(TEXTE SOURCE)
'''
Lancée par Genk et popularisée quelques années plus tard par Roland Duchâtelet, l’arrivée d’un joueur japonais sur les pelouses belges s’accompagnait toujours de considérations plus économiques que sportives. Plus de parts de marché que de buts marqués. Yuya Kubo et sa fin de saison folle à Gand ont changé la donne. Et puis, le Nippon de la Ghelamco Arena s’est essoufflé. C’est Ryota Morioka qui a pris le relais.

Impressionnant dès la préparation, dans une équipe en perpétuelle reconstruction, le numéro 44 de Waasland-Beveren est rapidement devenu le joueur-clé de Philippe Clément, dans un football waeslandien pourtant stéréotypé : un géant en pivot, deux ailiers rapides, et deux milieux défensifs qui débordent de muscles. Au milieu de tout ça, la différence se fait par Morioka.
'''
(LIGNES DE DONNÉES)
'''
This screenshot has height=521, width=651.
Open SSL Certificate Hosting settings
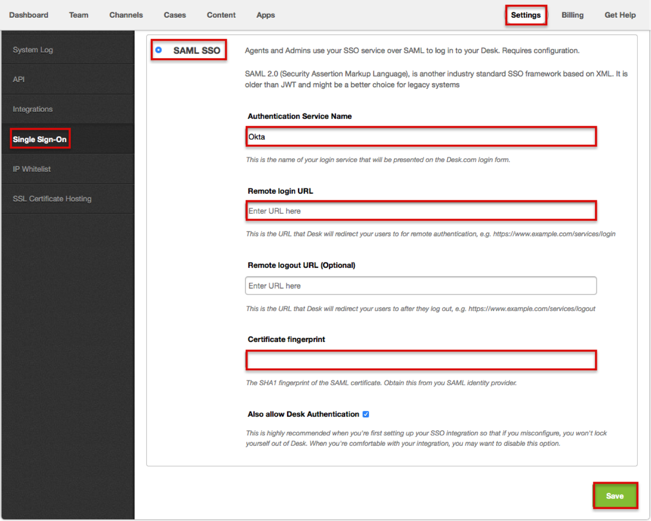pyautogui.click(x=52, y=199)
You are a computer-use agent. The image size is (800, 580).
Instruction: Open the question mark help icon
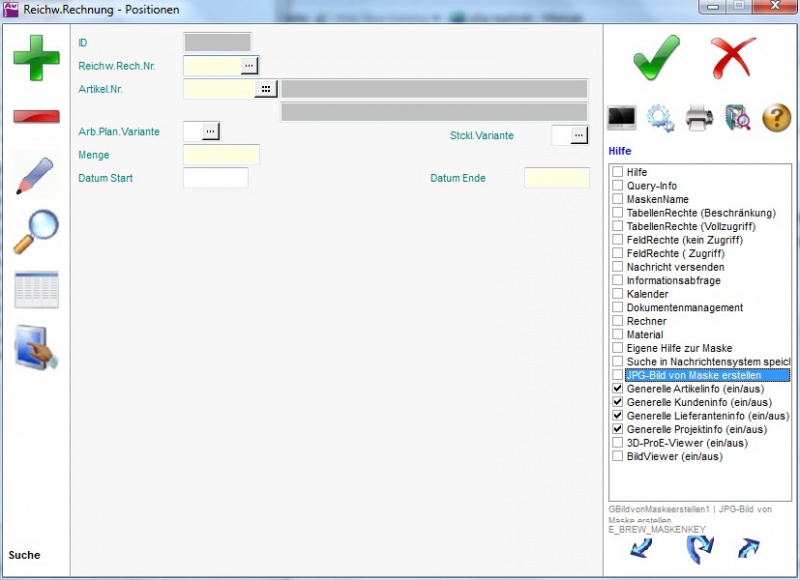click(x=776, y=118)
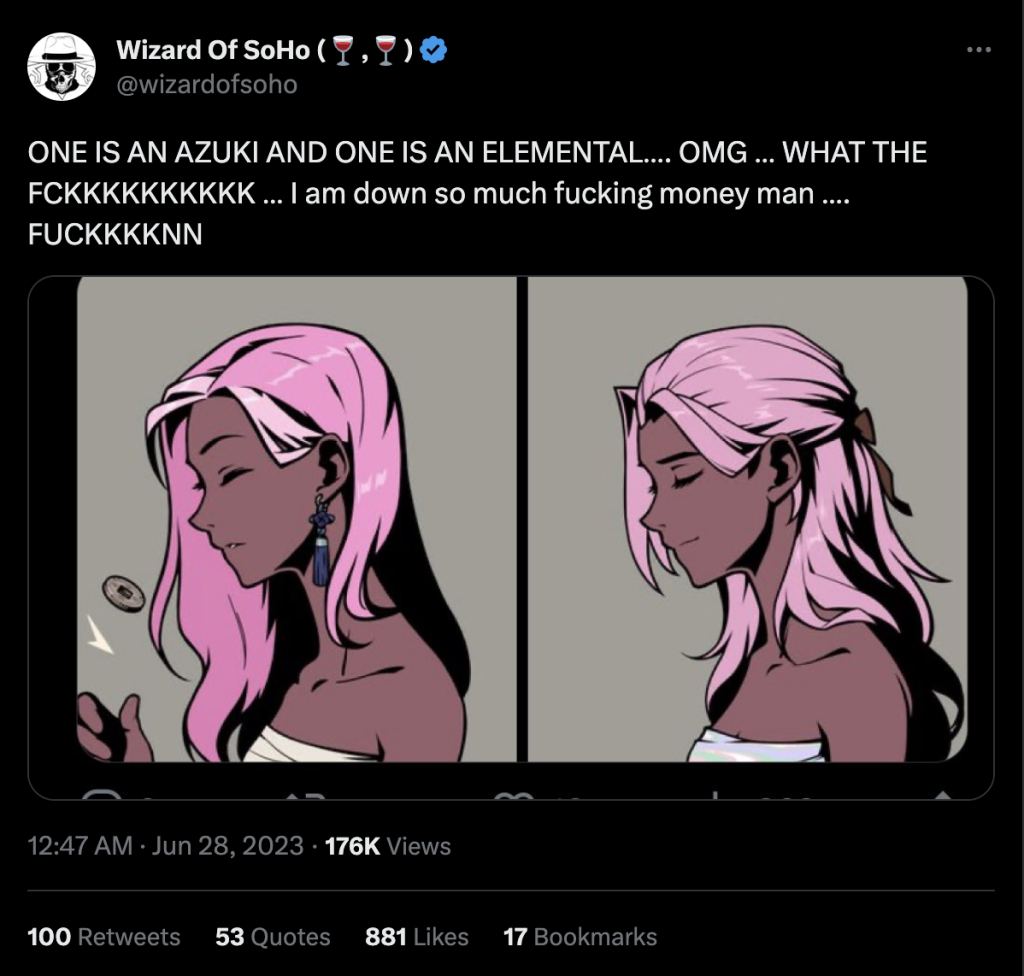Click the first wine glass emoji
Image resolution: width=1024 pixels, height=976 pixels.
coord(343,51)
'''
(TÂCHE COURTE A)
Indiquez si chacune de ces affirmations concorde avec le texte source, par oui ou par non, en citant les mots qui tranchent : (i) Yuya Kubo a connu une fin de saison folle à Gand ; (ii) Morioka porte le numéro 10 à Waasland-Beveren ; (iii) le football waeslandien s'appuie sur trois ailiers rapides.
(TÂCHE COURTE B)
Recopiez à l'identique le passage du texte source qui va de « Lancée par Genk » jusqu'à « fait par Morioka. ».
Répondez en vous fondant uniquement sur le texte source.

(RÉPONSE A)
(i) Oui : « Yuya Kubo et sa fin de saison folle à Gand ont changé la donne. »
(ii) Non : « le numéro 44 de Waasland-Beveren »
(iii) Non : « deux ailiers rapides »

(RÉPONSE B)
Lancée par Genk et popularisée quelques années plus tard par Roland Duchâtelet, l’arrivée d’un joueur japonais sur les pelouses belges s’accompagnait toujours de considérations plus économiques que sportives. Plus de parts de marché que de buts marqués. Yuya Kubo et sa fin de saison folle à Gand ont changé la donne. Et puis, le Nippon de la Ghelamco Arena s’est essoufflé. C’est Ryota Morioka qui a pris le relais.

Impressionnant dès la préparation, dans une équipe en perpétuelle reconstruction, le numéro 44 de Waasland-Beveren est rapidement devenu le joueur-clé de Philippe Clément, dans un football waeslandien pourtant stéréotypé : un géant en pivot, deux ailiers rapides, et deux milieux défensifs qui débordent de muscles. Au milieu de tout ça, la différence se fait par Morioka.